▶ **Page**:

------------------------------

We conclude this notebook with a social research-oriented example: who do UK charities claim to support through their activities?

Let's decompose the data collection process into its constituent parts:
1. Extract a list of charity numbers from an administrative dataset.
2. For each of these charity numbers, request and parse its web page from the Charity Commission for England and Wales (CCEW) website.
3. Extract the list of beneficiary groups - listed under the header "Who the charity helps".
4. Write the results to a CSV file.
5. Download a charity's set of annual accounts to capture additional information (e.g., how the organisation helped its beneficiaries).

When developing a more complicated script, it's best to test it with a simple/limited example first. In our case, let's try to extract the beneficiary groups for a randomly selected charity before doing so for a larger sample of organisations.

First, let's take care of importing modules and other preliminary tasks.

------------------------------

▶ **Rows of pointing data**:
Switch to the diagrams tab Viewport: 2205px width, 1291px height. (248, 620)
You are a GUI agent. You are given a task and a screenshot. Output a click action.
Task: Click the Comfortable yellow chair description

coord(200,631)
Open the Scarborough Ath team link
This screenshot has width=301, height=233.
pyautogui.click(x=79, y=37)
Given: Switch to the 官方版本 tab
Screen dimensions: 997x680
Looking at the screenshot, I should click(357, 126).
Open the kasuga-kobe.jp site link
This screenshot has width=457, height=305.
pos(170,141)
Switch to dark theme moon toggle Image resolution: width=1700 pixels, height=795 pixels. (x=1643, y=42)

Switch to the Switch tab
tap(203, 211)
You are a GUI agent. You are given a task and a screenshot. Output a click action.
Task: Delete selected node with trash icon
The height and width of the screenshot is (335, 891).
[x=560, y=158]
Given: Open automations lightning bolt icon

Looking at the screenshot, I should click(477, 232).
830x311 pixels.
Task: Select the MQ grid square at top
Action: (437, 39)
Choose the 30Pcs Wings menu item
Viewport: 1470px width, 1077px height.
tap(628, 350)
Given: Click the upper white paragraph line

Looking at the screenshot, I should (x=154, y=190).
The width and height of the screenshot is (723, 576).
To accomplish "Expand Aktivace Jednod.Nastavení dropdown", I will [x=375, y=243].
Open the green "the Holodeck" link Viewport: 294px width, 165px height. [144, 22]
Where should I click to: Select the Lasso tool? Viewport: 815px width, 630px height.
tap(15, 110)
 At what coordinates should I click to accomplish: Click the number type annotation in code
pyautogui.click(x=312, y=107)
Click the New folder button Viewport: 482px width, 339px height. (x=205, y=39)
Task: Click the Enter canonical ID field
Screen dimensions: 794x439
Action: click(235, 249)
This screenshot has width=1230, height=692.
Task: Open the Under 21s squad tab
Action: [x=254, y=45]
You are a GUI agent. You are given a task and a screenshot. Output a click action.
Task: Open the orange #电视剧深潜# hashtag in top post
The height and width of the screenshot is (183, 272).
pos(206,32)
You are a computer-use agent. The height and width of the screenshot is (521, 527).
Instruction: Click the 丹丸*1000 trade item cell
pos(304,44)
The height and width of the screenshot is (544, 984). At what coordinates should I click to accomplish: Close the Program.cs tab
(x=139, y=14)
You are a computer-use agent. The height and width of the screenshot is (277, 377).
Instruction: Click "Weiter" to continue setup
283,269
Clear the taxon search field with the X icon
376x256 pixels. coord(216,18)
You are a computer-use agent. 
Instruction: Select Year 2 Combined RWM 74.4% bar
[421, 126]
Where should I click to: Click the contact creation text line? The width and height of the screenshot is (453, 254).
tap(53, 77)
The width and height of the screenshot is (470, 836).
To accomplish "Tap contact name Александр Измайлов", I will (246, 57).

------------------------------

▶ **Required work**:
(A) List the five steps of the data collection process given in the excerpt on UK charities.
(B) Answer these questions using the excerpt on UK charities:
(i) What kind of example concludes the notebook?
(ii) Under which header are a charity's beneficiary groups listed?
(iii) What should a more complicated script be tested with first?
(C) Rewrite the paragraph in the excerpt on UK charities that begins "When developing a more complicated script" in a shorter form, keeping its main facts.

▶ **Answers per task**:
(A)
1. Extract a list of charity numbers from an administrative dataset.
2. For each charity number, request and parse its web page from the Charity Commission for England and Wales (CCEW) website.
3. Extract the list of beneficiary groups listed under the header "Who the charity helps".
4. Write the results to a CSV file.
5. Download a charity's set of annual accounts to capture additional information.

(B)
(i) A social research-oriented example.
(ii) "Who the charity helps".
(iii) A simple/limited example.

(C) Test a more complicated script on a simple/limited example first. Here, that means extracting the beneficiary groups for one randomly selected charity before moving on to a larger sample of organisations.